_Task brief_: Nothing may be left out, so copy every entry exactly.

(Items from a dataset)
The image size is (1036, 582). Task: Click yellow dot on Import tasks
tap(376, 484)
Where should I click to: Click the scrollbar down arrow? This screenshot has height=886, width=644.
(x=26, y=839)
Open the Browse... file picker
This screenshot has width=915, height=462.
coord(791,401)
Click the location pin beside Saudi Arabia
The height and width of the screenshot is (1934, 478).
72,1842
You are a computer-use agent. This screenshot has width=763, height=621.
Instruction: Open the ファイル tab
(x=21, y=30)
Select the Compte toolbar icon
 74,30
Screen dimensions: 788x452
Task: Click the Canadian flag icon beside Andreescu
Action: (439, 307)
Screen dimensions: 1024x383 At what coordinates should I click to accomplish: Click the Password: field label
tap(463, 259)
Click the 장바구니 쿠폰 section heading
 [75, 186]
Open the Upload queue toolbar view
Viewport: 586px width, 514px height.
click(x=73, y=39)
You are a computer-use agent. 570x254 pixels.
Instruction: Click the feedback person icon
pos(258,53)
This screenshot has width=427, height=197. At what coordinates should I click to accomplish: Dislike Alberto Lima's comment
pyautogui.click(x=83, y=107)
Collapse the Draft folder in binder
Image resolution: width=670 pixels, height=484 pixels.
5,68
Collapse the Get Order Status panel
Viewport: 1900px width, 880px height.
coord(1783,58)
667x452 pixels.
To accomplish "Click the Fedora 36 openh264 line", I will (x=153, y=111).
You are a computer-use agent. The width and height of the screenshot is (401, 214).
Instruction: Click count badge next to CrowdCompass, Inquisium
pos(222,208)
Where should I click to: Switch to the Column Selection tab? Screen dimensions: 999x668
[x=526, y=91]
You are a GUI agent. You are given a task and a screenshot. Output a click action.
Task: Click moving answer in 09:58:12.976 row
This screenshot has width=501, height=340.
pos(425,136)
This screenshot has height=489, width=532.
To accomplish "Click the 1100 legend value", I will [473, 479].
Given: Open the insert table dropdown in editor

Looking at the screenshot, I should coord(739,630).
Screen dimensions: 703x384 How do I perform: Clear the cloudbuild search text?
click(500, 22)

_Solution for this problem_:
The image size is (1036, 582). Task: Click yellow dot on Import tasks
tap(376, 484)
Where should I click to: Click the scrollbar down arrow? This screenshot has height=886, width=644.
(x=26, y=839)
Open the Browse... file picker
This screenshot has width=915, height=462.
coord(791,401)
Click the location pin beside Saudi Arabia
The height and width of the screenshot is (1934, 478).
72,1842
You are a computer-use agent. This screenshot has width=763, height=621.
Instruction: Open the ファイル tab
(x=21, y=30)
Select the Compte toolbar icon
 74,30
Screen dimensions: 788x452
Task: Click the Canadian flag icon beside Andreescu
Action: (439, 307)
Screen dimensions: 1024x383 At what coordinates should I click to accomplish: Click the Password: field label
tap(463, 259)
Click the 장바구니 쿠폰 section heading
 [75, 186]
Open the Upload queue toolbar view
Viewport: 586px width, 514px height.
click(x=73, y=39)
You are a computer-use agent. 570x254 pixels.
Instruction: Click the feedback person icon
pos(258,53)
This screenshot has width=427, height=197. At what coordinates should I click to accomplish: Dislike Alberto Lima's comment
pyautogui.click(x=83, y=107)
Collapse the Draft folder in binder
Image resolution: width=670 pixels, height=484 pixels.
5,68
Collapse the Get Order Status panel
Viewport: 1900px width, 880px height.
coord(1783,58)
667x452 pixels.
To accomplish "Click the Fedora 36 openh264 line", I will (x=153, y=111).
You are a computer-use agent. The width and height of the screenshot is (401, 214).
Instruction: Click count badge next to CrowdCompass, Inquisium
pos(222,208)
Where should I click to: Switch to the Column Selection tab? Screen dimensions: 999x668
[x=526, y=91]
You are a GUI agent. You are given a task and a screenshot. Output a click action.
Task: Click moving answer in 09:58:12.976 row
This screenshot has width=501, height=340.
pos(425,136)
This screenshot has height=489, width=532.
To accomplish "Click the 1100 legend value", I will [473, 479].
Given: Open the insert table dropdown in editor

Looking at the screenshot, I should coord(739,630).
Screen dimensions: 703x384 How do I perform: Clear the cloudbuild search text?
click(500, 22)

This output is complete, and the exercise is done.